Where You Go When You Want to Think

This site has excerpts of my novel-in-progress, Hot Love on the Wing, as well as thoughts on post postmodernism, avant garde art, literature, music, and the community of artists in Bushwick and New York.

Monday, March 14, 2011

Stonehenge, Bath, Shakespeare's Home

The cottage at Stratford-upon-Avon.
Matthew and I bought paninis and he bought a cheese and onion pasty at Victoria station. Paul the hairy-eared Irish tour guide took the head count and yelled at us for having "malodorous" food and was stern about speaking loudly but he was pleased that we were attentive to his Stonehenge and Bath lectures and softened and befriended us by day's end.

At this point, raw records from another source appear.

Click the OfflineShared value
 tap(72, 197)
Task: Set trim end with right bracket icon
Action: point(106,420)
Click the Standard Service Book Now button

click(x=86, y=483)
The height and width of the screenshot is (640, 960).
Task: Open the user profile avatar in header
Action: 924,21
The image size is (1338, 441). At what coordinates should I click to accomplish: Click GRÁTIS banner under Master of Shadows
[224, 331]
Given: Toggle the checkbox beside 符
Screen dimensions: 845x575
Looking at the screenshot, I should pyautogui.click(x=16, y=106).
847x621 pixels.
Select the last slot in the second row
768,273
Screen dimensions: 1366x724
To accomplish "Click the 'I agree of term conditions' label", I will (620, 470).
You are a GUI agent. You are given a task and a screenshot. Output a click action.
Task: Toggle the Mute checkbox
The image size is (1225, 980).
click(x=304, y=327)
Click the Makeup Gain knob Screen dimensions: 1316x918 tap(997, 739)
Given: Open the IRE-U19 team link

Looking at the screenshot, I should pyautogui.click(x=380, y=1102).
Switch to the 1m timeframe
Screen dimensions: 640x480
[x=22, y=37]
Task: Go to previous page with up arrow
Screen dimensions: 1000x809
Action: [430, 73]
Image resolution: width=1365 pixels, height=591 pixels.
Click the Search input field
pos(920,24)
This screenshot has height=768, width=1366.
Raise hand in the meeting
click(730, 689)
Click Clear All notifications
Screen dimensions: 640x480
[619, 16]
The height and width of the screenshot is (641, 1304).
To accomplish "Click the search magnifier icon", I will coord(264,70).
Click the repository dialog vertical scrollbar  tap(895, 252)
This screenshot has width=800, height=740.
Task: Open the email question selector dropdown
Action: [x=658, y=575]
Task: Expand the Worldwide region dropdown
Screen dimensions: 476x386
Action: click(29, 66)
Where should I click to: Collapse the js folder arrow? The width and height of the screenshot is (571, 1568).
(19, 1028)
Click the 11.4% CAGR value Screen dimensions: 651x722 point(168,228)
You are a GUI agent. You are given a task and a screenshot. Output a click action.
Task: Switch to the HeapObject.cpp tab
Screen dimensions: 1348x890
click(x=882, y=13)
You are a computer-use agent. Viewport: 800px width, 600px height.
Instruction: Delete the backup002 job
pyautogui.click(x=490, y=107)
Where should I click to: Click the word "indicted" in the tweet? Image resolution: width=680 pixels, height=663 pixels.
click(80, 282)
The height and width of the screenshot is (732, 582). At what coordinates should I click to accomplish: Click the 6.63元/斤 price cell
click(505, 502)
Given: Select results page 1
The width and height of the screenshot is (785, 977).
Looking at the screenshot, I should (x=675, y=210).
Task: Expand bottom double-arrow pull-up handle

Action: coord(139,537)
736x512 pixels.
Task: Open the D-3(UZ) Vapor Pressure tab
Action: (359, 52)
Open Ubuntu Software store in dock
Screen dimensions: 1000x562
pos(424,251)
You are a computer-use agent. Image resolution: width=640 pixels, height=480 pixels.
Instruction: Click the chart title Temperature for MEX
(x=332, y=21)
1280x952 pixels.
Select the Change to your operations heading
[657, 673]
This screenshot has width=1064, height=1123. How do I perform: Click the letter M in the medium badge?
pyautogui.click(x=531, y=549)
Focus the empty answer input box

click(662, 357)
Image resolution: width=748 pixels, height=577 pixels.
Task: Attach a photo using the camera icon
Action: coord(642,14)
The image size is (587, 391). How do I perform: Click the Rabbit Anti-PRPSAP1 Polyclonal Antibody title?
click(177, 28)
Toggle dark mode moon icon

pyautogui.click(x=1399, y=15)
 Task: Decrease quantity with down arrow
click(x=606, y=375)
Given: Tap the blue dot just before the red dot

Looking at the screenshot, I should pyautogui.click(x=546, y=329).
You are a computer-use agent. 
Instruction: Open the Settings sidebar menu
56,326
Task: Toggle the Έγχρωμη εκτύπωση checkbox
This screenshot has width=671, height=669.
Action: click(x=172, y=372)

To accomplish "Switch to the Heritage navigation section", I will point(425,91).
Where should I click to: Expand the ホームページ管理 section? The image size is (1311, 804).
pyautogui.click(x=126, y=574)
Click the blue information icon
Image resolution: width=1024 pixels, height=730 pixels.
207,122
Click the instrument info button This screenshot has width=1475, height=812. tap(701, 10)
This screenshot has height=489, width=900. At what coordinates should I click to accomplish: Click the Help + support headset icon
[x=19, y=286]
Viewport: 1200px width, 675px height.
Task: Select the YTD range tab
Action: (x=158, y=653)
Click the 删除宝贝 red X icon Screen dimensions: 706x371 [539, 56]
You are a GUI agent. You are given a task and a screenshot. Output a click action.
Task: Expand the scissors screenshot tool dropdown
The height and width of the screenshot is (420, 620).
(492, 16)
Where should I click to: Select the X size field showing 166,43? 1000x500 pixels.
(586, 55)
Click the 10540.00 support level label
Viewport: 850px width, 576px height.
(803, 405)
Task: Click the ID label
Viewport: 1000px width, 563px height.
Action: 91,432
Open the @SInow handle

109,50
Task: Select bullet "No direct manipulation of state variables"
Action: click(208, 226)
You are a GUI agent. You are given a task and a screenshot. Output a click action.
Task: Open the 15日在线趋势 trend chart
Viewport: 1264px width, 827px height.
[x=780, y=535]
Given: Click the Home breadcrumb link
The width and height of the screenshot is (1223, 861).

Stonehenge's sky was low and the rolling green plain spread before the north wind. There was a sense of the sacred and the artistic and the epic and the journeying nature of primitive man in the 5,000 year old megaton stones. The audio guide had a quote from the last lines of classic literature master Thomas Hardy's Tess of the D'Urbervilles describing the sullen stones. It is silly to go to world famous sites and pose in front of them so I decided to turn this idea on its head - literally (photos on Facebook to come).

The Georgian architecture of Bath surrounded us as we spotted the locals. Matthew sought out dogs and an old couple warned him that their grey Jack Russell bit but he thought it would not and we all had a laugh when the animal snapped at his too-close fingers.

Then the Bard's home and O my brothers it was like a Meccan pilgrimmage. The Tudor cottage was still intact after years of refurbishment and Matty asked a young blonde guide whether Shakespeare had written all his plays. She said we know that he didn't write all of the later stuff including Henry VIII and I interjected - but no one reads that play anyway - and she said but we know he wrote all of the major works, i.e. Hamlet, of which the soliloquies alone are enough to guarantee a man eternal fame. And she mentioned how he took these stories from sources and reinvented them and we said yes, interesting how art is all about borrowing and reinvention and this reminds me of a certain post postmodern blog.